→ **作業 A**
本文を読んで、次の問いに答えてください。
(i) 幸田先生が主に研究しているものは、何と呼ばれていますか。
(ii) 約30年前、20代女性の海外旅行志向が高いのは、何のためだと考えられていましたか。
(iii) 「サステナブルツーリズム」は、SDGsのどの目標につながっていると書かれていますか。
→ **作業 B**
本文から、「アイドルと観光、意外な結びつき」を含む言葉で始まり「考えることもできるでしょう。」で終わる部分を、一字も変えずに書き出してください。

→ **本文**
————
アイドルのコンサート、アニメの聖地巡礼…自分の「好き」がSDGsに結びつく?観光学を専門とする流通経済大学社会学部の幸田麻里子先生にお話を聞きました。

アイドルと観光、意外な結びつき

私の専門とする観光学は、旅行はもちろん、人の移動が地域に与える文化的・経済的効果や、観光が与える人への影響などを研究する学問で、裾野がとても広いのが特徴。観光は時間やお金、意欲など条件が満たされてようやく成り立つ現象だからでしょう。

その中でも主に研究しているのが「ファンツーリズム」。研究対象は男性アイドルグループの女性ファンで、コンサートやイベントに伴って発生する移動とその効果について研究しています。いわゆる「推し活」で地方のコンサートに行ったとき、その土地の名所・名店も訪れることがあるでしょう。ファンの「好き」という気持ちが、人々を移動させ、地方を活性化させることもあるのです。

「推し」に会いにいくことが地方活性化につながる。ファンツーリズムでSDGsについて学ぼう。

観光学はSDGs的な観点からも研究することができます。例えばジェンダー問題。約30年前、20代女性の高い海外旅行志向は〝今のうち意識〞のためだと考えられていました。「結婚する前に」「子どもが生まれる前に」、つまり自分が自由なうちに好きなことをしよう、という気持ちが旅行へ向かわせるのでは?と考えられていたのです。残念なことに、現在もその傾向は見られます。

その一方、「ファンツーリズム」のように、観光は女性自身を変える力も持ちます。自分の「推し」に会うために、時間の融通が利くように新たな仕事を始める人や、健康やからだに気を遣うようになった人など、その人自身が強い意志を持って生き方を選ぶ姿を多く見てきました。この観光のあり方は、SDGsの目標5「ジェンダー平等を実現しよう」の手掛かりになるように感じています。

自然保護や、環境への負荷を減らそうと心掛け、今までの観光のあり方を見直そうという「サステナブルツーリズム」も目標11「住み続けられるまちづくりを」につながっています。目標10「人や国の不平等をなくそう」という観点で、経済格差による観光における南北問題について考えることもできるでしょう。

自分で行動を選べる社会になるように

観光学は決して狭い分野ではなく、SDGsをはじめ、幅広い分野で活かせる学問です。私は女性であり、娘を持つ母親としても、ジェンダーや生まれた国、環境にとらわれず、誰もが自分の考えで行動を選択できる社会の実現を望んでいます。
————
→ **データ抜粋**

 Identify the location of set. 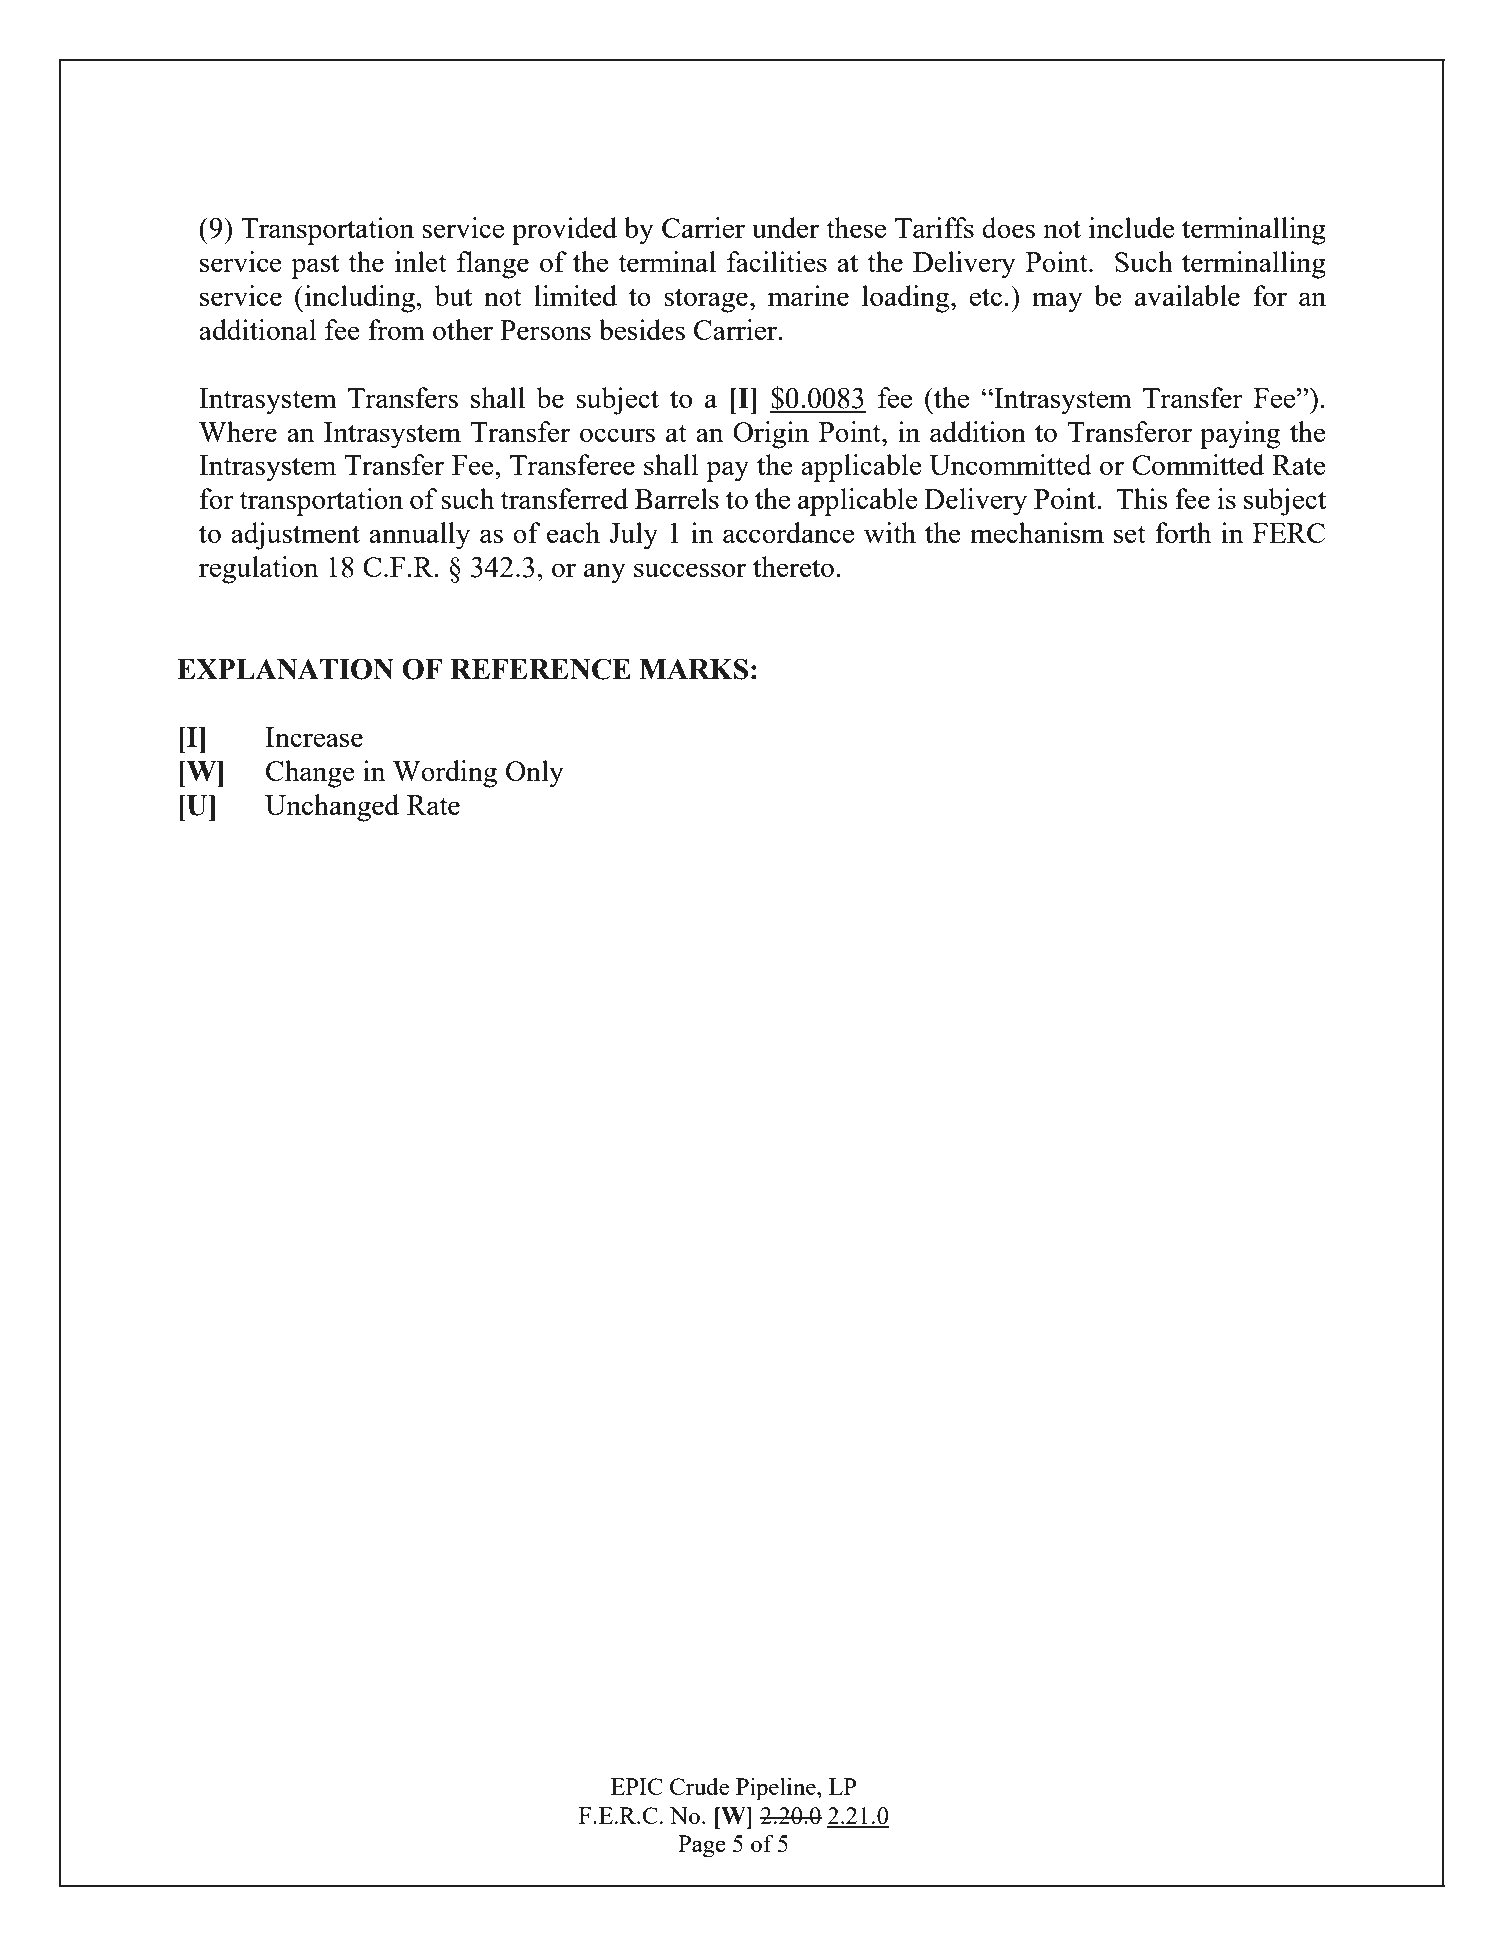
————
→ **最終結果 A**
(i) 「ファンツーリズム」
(ii) 〝今のうち意識〞のため
(iii) 目標11「住み続けられるまちづくりを」

→ **最終結果 B**
アイドルと観光、意外な結びつき

私の専門とする観光学は、旅行はもちろん、人の移動が地域に与える文化的・経済的効果や、観光が与える人への影響などを研究する学問で、裾野がとても広いのが特徴。観光は時間やお金、意欲など条件が満たされてようやく成り立つ現象だからでしょう。

その中でも主に研究しているのが「ファンツーリズム」。研究対象は男性アイドルグループの女性ファンで、コンサートやイベントに伴って発生する移動とその効果について研究しています。いわゆる「推し活」で地方のコンサートに行ったとき、その土地の名所・名店も訪れることがあるでしょう。ファンの「好き」という気持ちが、人々を移動させ、地方を活性化させることもあるのです。

「推し」に会いにいくことが地方活性化につながる。ファンツーリズムでSDGsについて学ぼう。

観光学はSDGs的な観点からも研究することができます。例えばジェンダー問題。約30年前、20代女性の高い海外旅行志向は〝今のうち意識〞のためだと考えられていました。「結婚する前に」「子どもが生まれる前に」、つまり自分が自由なうちに好きなことをしよう、という気持ちが旅行へ向かわせるのでは?と考えられていたのです。残念なことに、現在もその傾向は見られます。

その一方、「ファンツーリズム」のように、観光は女性自身を変える力も持ちます。自分の「推し」に会うために、時間の融通が利くように新たな仕事を始める人や、健康やからだに気を遣うようになった人など、その人自身が強い意志を持って生き方を選ぶ姿を多く見てきました。この観光のあり方は、SDGsの目標5「ジェンダー平等を実現しよう」の手掛かりになるように感じています。

自然保護や、環境への負荷を減らそうと心掛け、今までの観光のあり方を見直そうという「サステナブルツーリズム」も目標11「住み続けられるまちづくりを」につながっています。目標10「人や国の不平等をなくそう」という観点で、経済格差による観光における南北問題について考えることもできるでしょう。